Die Kammer durfte die Problematik des mehrfach wiederholten Wiedererkennens bei Wahlgegenüberstellung (bzw. Lichtbildvorlage) und zweifacher Tatsacheninstanz vor allem deshalb nicht vernachlässigen, weil der Abstand zwischen Straftaten (Oktober 1998) und Wahlgegenüberstellung (Frühjahr 2000) deutlich größer war als der zwischen Wahlgegenüberstellung (Lichtbildvorlage) und Hauptverhandlung vor dem Amtsgericht (Dezember 2000) und dem Landgericht (Mai 2001). Die Wiedergabe der Zeugenaussagen zum erinnerten Erscheinungsbild lassen befürchten, dass sich die Identifizierung in erster Linie am Tätertyp orientiert. Um so kritischer hätten die Angaben zu leicht objektivierbaren Merkmalen wie dem der Körpergröße überprüft werden müssen; gerade darin zeigen sich jedoch signifikante Abweichung zwischen den Zeugenangaben und der festgestellten Größe des Angeklagten. Die Überlegungen, wie die zum Teil übereinstimmenden Angaben zur Körpergröße bis 1,90 m bei einer tatsächlichen Größe von lediglich 1,72 m zu vereinbaren sein könnten, sind zu allgemein (Schätzungsfehler) und im Falle der Zeugin K. nicht überzeugend.

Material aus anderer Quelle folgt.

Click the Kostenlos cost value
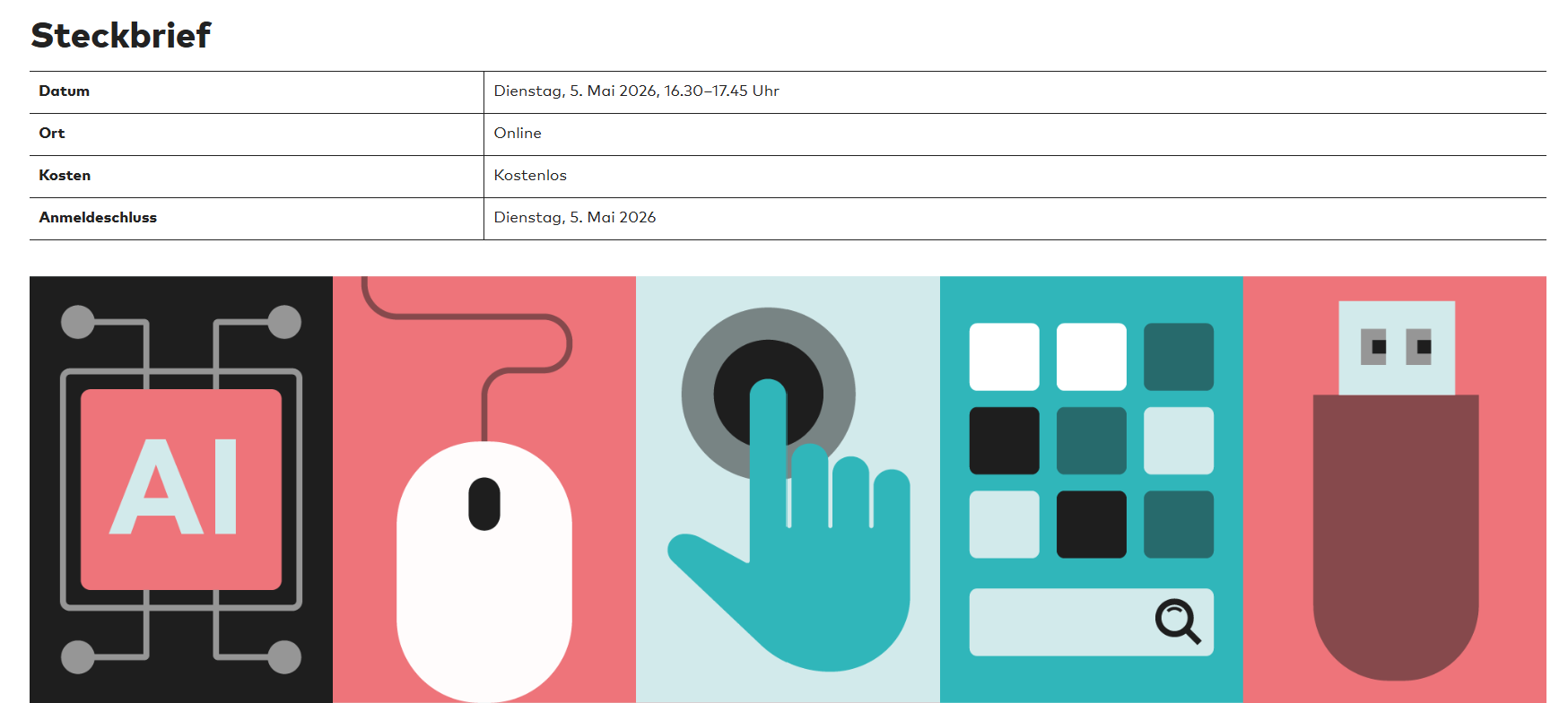 tap(530, 176)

Der Beweiswert des Wiedererkennens bedurfte nicht zuletzt deshalb besonderer Erörterung, weil weitere wesentliche Beweismittel zur Überführung des Angeklagten nicht zur Verfügung stehen (vgl. BGH NStZ 1997, 355). Zwar stellt die Kammer zusätzlich auf die gleichartige Begehungsweise in allen sechs abgeurteilten Fällen ab. Diese Feststellung bedarf insofern einer Einschränkung, als die Taten zum Teil als Taschendiebstähle ausgeführt wurden, die ein erhebliches Maß an Geschick und Übung voraussetzen, zum Teil jedoch als Entwendungen aus Einkaufswagen, die lediglich eine günstige Situation erfordern. Ohnehin handelt es sich um die bei Diebstählen zum Nachteil von Kunden übliche Begehungsweisen, denen kein besonderer Erkennungswert zukommt.

Da sich die Urteilsgründe somit nicht im erforderlichen Maße mit den belastenden Beweisumständen auseinandersetzt, ist die Beweiswürdigung, die zur Verurteilung des Angeklagten geführt hat, insgesamt zu beanstanden, so dass die angefochtene Entscheidung keinen Bestand hat. Da nicht auszuschließen ist, dass eine erschöpfende Würdigung der vorhandenen Beweismittel wieder zu einer Verurteilung des Angeklagten führt, ist die Sache in die Berufungsinstanz zurückzuverweisen (§ 354 Abs. 2 StPO).